I share this story both to honor my grandmother and because it struck me as almost poetic that I am here with you on her birthday. And that is because there are really two things that have defined my grandmother in my eyes and for our family: The first is her faith. And the second is her love of reading.
And that is, in nutshell why I’m here.
I’ve long been a supporter of the Common Core and I’ve been reading and writing about these new standards since before the final draft was released. But I’m here not because of the Common Core per se but, rather, because of the promise they hold for our children. And I believe that together with your help, we can change the conversation—we can refocus it on our children and on working to ensure that they work they do in school is worth doing and poised to propel them forward.
To that end, I want to talk about the Common Core as a vehicle to bring three fundamental rights to all students, but particularly our Latino and ELL students:
1. First, this is about the right of all students to read the authentic, complex texts.
2. Second, it’s about giving all students access to the vocabulary of power—the academic vocabulary we know students need to succeed.
3. Finally, it’s about giving all students the support they need to exceed the expectations we’ve set.
Let me start with the first, because I feel it’s the most urgent. And I’m going to begin with a story that David Coleman shared with me not long ago. He was meeting with a group of publishers and talking about the Common Core and what the new expectations met for their work.
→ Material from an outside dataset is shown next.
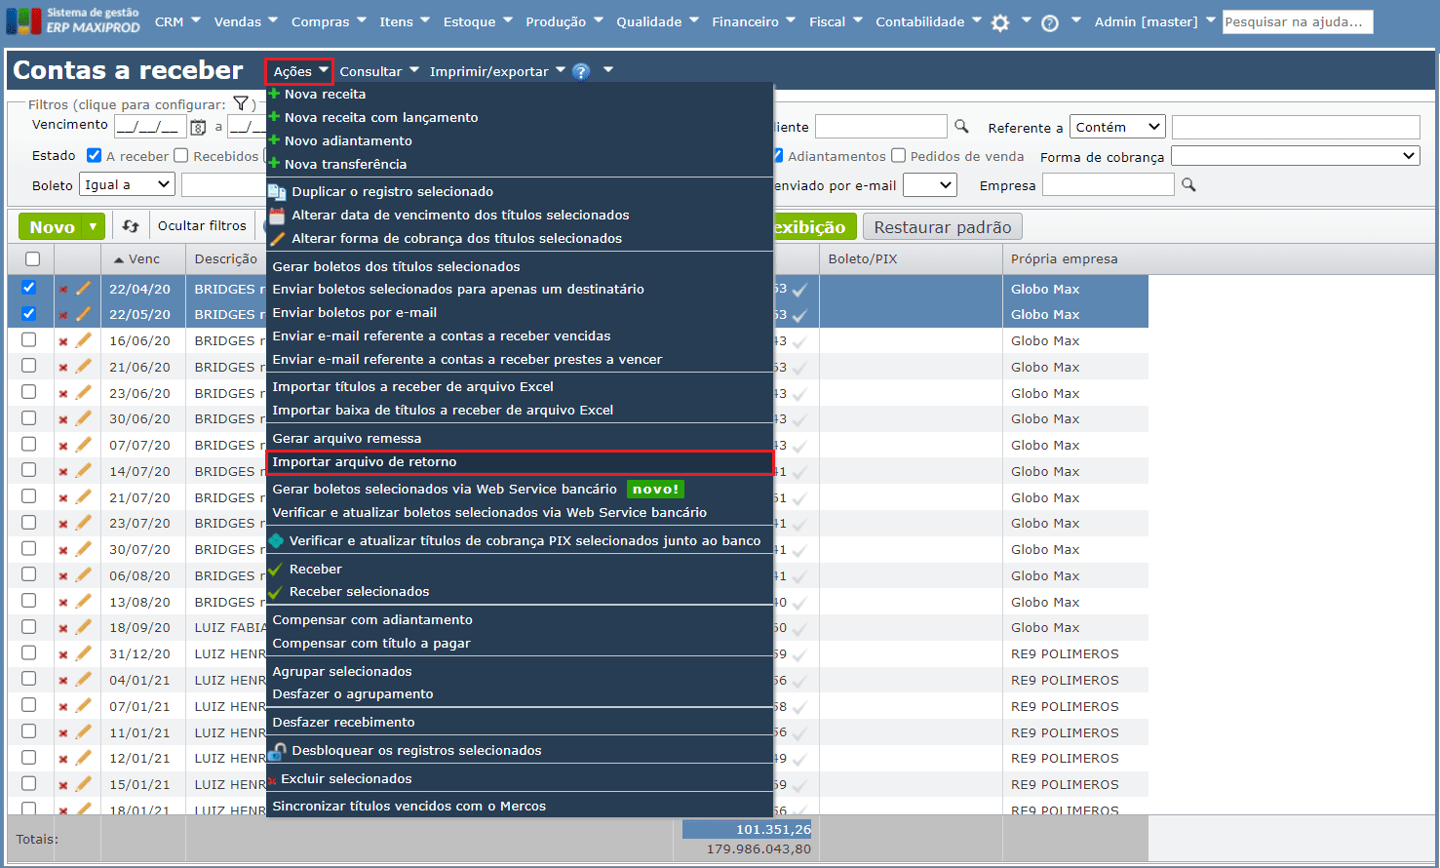Choose 'Gerar arquivo remessa' from menu
1440x868 pixels.
[347, 439]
One publisher in the audience raised his hand and asked a question. He said,
I work for a group that publishes science and history textbooks for English language learners. We publish mostly picture books for our ELL community: Will that need to change?
Emphatically: yes.
I have to admit that this practice distresses me. And it’s indicative of what I think is an epidemic that has reached into far too many of our classrooms but one that hits classrooms serving Latino and, especially, ELL students far more than any other. That is the practice of giving some students—those who we fear aren’t capable of rigorous reading or challenging work—“translated” or “retold” versions of great texts. The thought is that if we ask our students to do work that is too hard or to read books that are too challenging for them, they will throw up their hands in frustration. And so we have publishers that print several versions of great books—the original, a version for “intermediate” readers, and a version for “beginning” readers.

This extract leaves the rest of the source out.